The evil side of sugar

People avoid having sugar for fear of gaining weight, but there’s more to it. Having too much of sweets can accelerate the ageing process in innumerable ways. Whether it is in ice cream or in a chocolate bar, the body converts this sugar to glucose. A major health issue linked to high blood glucose is diabetes. However, it can also lead to other health problems such as cardiovascular disease, kidney or nerve damage. Diabetics can also experience skin, mouth and bone problems that make the body look and feel older than it should.

Bacon is not your friend

Research has proved that COX-2 enzymes are more active and cause more joint inflammation when a lot of Omega-6 fatty acids than Omega-3 fatty acids are consumed. High up on the Arthritis Foundation’s list of “No-No” foods is bacon, along with processed meats, egg yolks, margarine, pretty much anything fried and oils like corn, sunflower, safflower, soybean and cottonseed.

The third glass of wine

It is a proven fact that moderate amount of red wine is good for the heart.

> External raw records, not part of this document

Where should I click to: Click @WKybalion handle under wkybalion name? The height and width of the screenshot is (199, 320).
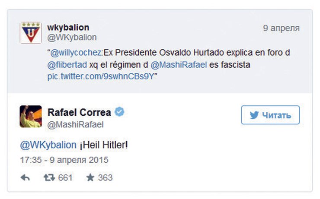pos(72,38)
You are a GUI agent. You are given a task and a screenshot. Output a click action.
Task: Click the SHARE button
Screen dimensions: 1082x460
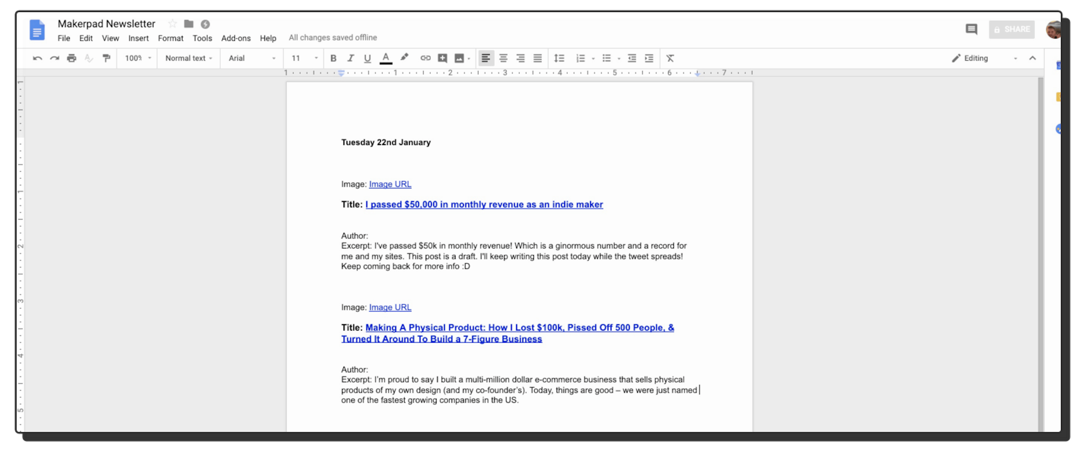pyautogui.click(x=1011, y=29)
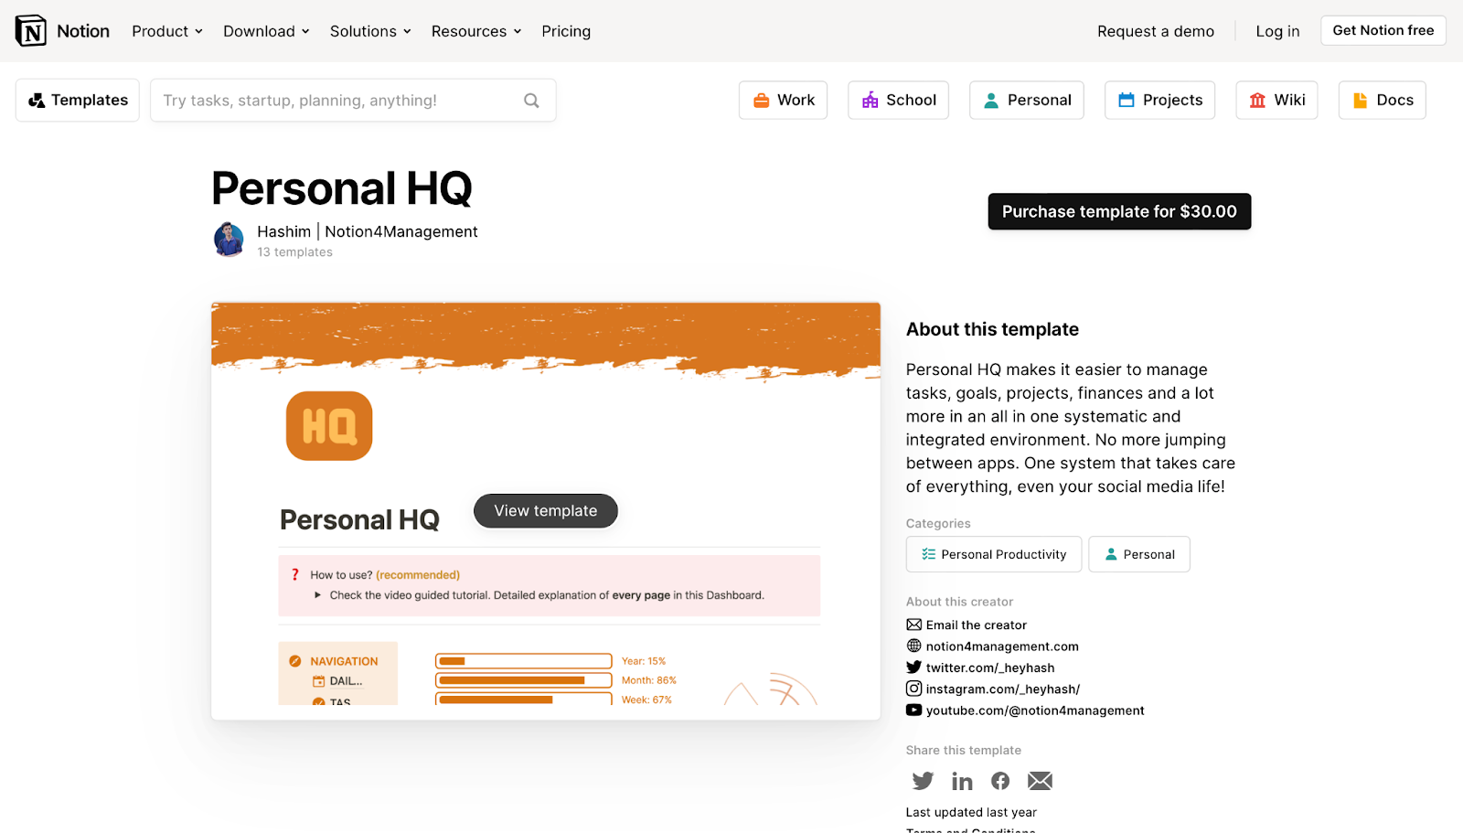Share the template on Facebook
Image resolution: width=1463 pixels, height=833 pixels.
(999, 781)
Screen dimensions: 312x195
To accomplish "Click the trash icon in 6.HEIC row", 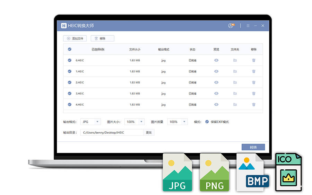I will point(254,60).
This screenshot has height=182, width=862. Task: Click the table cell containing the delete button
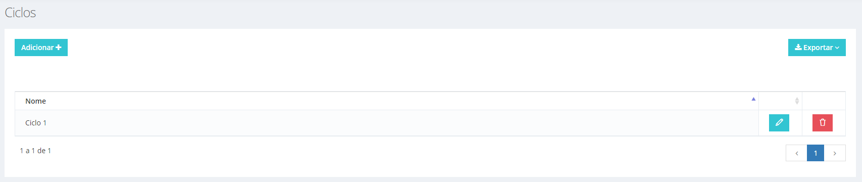pyautogui.click(x=824, y=123)
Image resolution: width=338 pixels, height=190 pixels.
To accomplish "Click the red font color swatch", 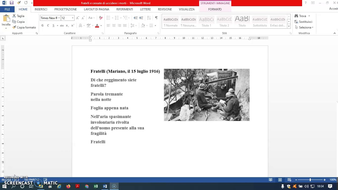I will (97, 26).
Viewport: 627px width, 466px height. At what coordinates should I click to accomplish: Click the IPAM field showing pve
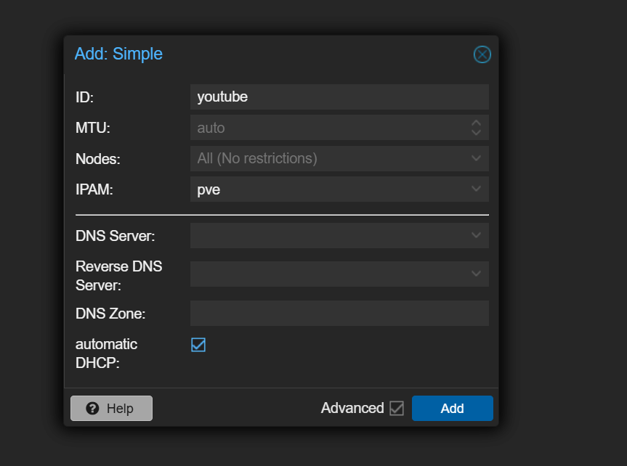click(327, 189)
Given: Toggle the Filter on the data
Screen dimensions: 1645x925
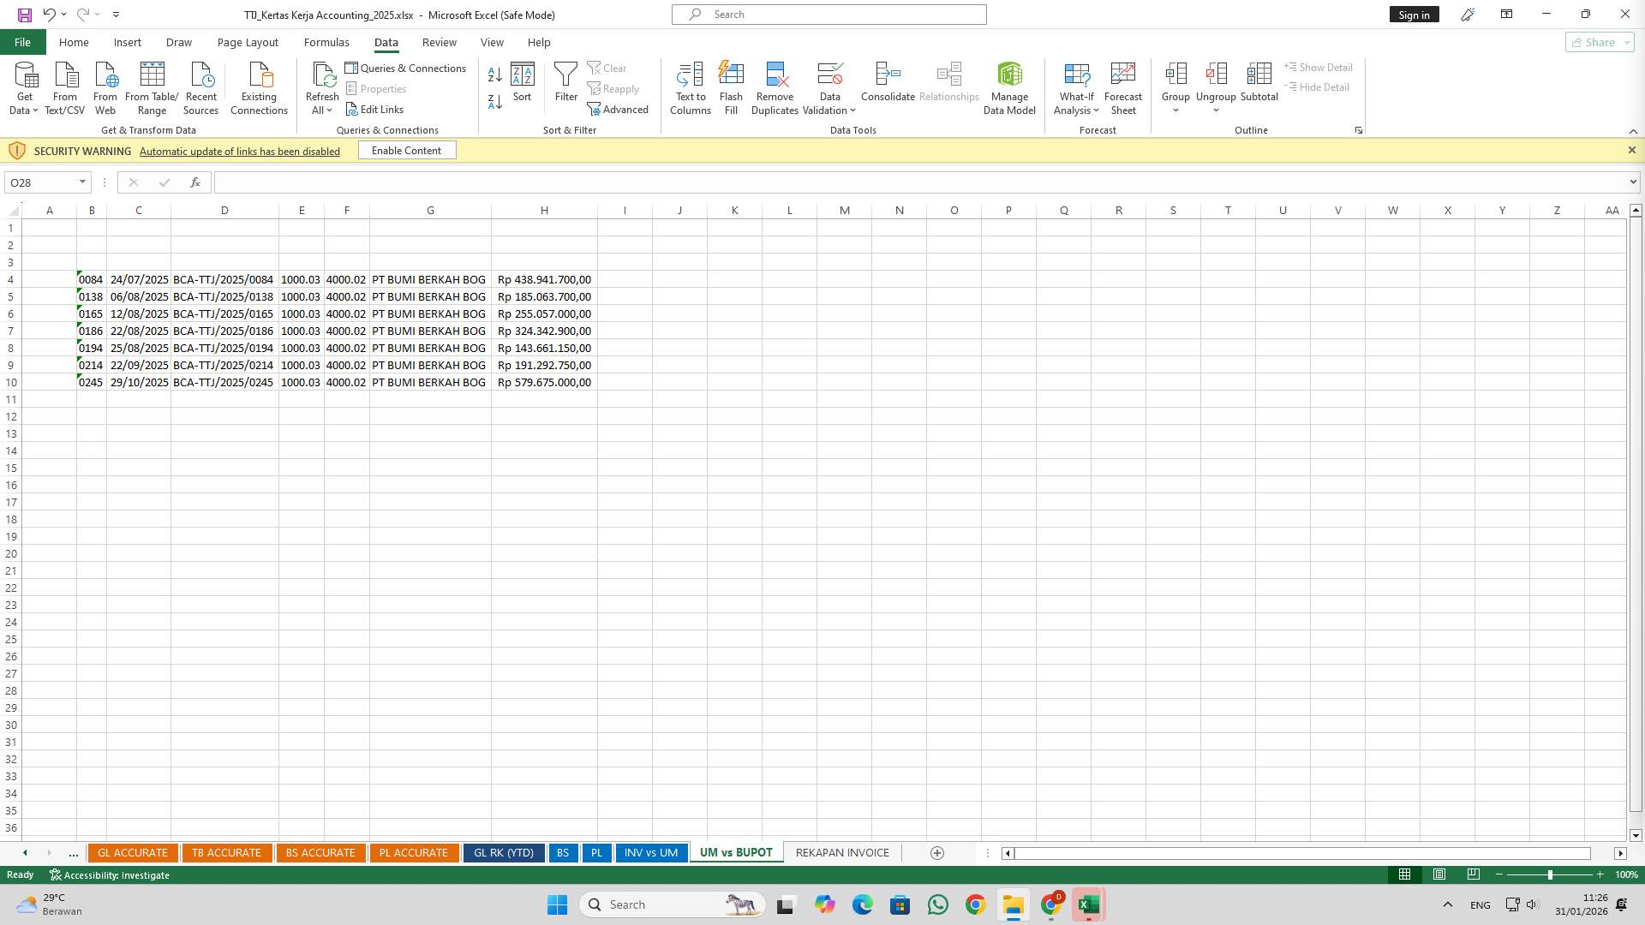Looking at the screenshot, I should [565, 86].
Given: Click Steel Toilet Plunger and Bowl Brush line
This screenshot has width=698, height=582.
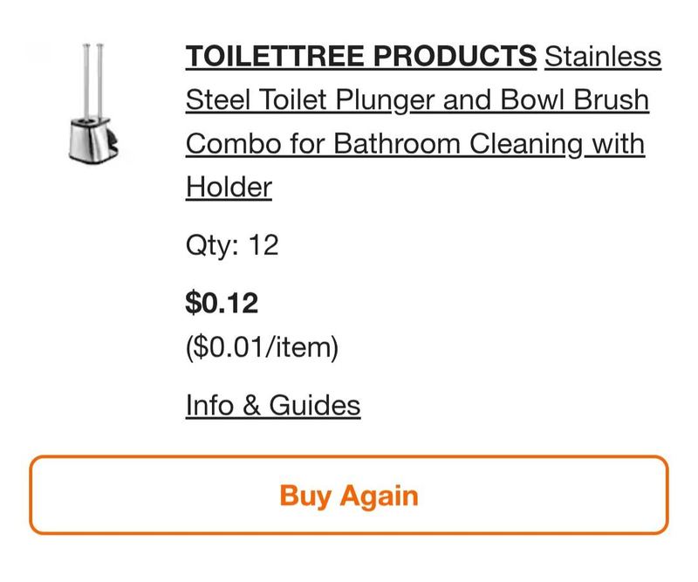Looking at the screenshot, I should coord(417,99).
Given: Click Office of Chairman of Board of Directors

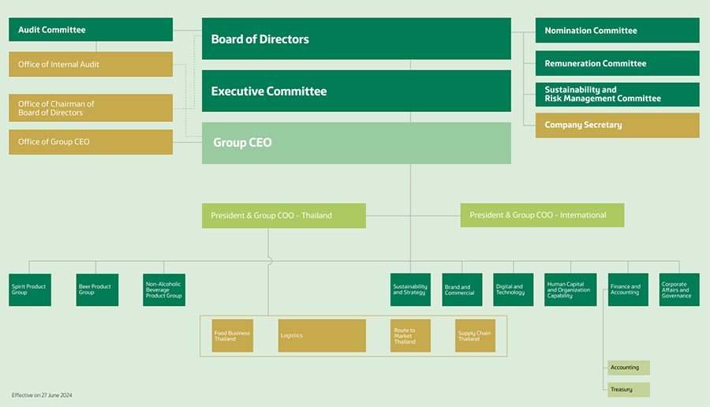Looking at the screenshot, I should point(91,108).
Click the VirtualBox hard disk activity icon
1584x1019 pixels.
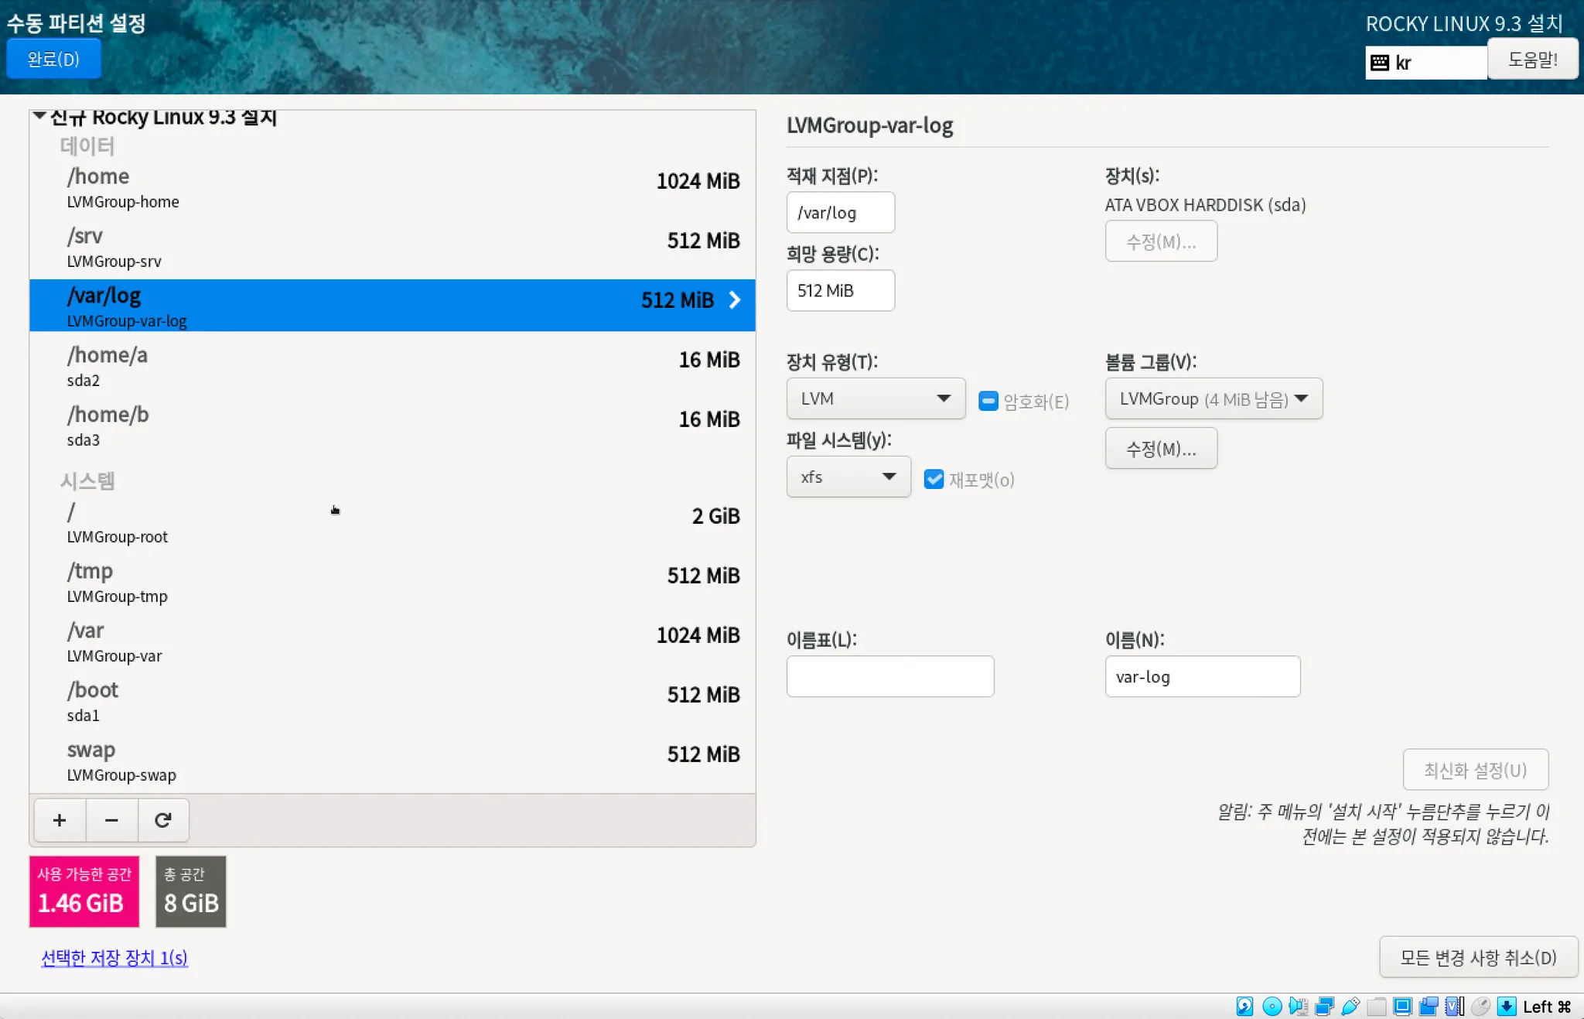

But what’s the right definition of ‘moderate’? According to the National Institutes of Health, light-to-moderate alcohol use means: having two to seven drinks per week. More than that is risky for the heart and liver. Alcohol is the leading cause of heart disease.

Aerated beverages

A 300 ml bottle of regular soft drink has about 150 calories and 40 grammes of carbohydrates. This is the same amount of carbohydrates contained in 10 teaspoons of sugar.